• WHAT YOU WILL DO: Could you reproduce the items word for word, from the start of the items through the line containing "Action: 791,342"?
— start INPUT ROWS —
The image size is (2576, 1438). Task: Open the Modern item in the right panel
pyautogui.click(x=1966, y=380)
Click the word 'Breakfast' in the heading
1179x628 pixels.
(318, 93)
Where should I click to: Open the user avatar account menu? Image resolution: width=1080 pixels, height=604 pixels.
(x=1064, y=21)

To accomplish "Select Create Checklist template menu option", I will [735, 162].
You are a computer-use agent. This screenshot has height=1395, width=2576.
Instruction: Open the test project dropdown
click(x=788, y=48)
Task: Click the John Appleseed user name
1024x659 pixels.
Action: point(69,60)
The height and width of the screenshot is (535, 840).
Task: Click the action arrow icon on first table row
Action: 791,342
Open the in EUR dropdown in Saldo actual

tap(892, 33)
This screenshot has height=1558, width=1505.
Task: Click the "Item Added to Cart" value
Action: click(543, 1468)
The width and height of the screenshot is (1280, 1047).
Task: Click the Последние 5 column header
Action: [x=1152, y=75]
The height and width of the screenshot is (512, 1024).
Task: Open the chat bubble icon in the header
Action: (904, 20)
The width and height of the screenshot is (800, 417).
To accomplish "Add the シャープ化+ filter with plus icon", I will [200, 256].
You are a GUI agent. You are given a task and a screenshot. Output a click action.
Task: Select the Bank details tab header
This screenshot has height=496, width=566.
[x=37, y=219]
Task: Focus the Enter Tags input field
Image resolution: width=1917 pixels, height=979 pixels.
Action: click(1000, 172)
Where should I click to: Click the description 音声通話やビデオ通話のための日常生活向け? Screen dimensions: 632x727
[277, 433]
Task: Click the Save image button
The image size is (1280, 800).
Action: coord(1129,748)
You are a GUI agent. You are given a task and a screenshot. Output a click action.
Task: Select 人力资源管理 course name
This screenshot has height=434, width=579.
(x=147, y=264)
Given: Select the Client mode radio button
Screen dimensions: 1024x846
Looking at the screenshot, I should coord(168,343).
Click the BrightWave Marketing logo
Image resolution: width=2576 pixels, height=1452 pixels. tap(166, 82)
— end INPUT ROWS —
• SOLUTION:
The image size is (2576, 1438). Task: Open the Modern item in the right panel
pyautogui.click(x=1966, y=380)
Click the word 'Breakfast' in the heading
1179x628 pixels.
(318, 93)
Where should I click to: Open the user avatar account menu? Image resolution: width=1080 pixels, height=604 pixels.
(x=1064, y=21)

To accomplish "Select Create Checklist template menu option", I will [735, 162].
You are a computer-use agent. This screenshot has height=1395, width=2576.
Instruction: Open the test project dropdown
click(x=788, y=48)
Task: Click the John Appleseed user name
1024x659 pixels.
Action: point(69,60)
The height and width of the screenshot is (535, 840).
Task: Click the action arrow icon on first table row
Action: 791,342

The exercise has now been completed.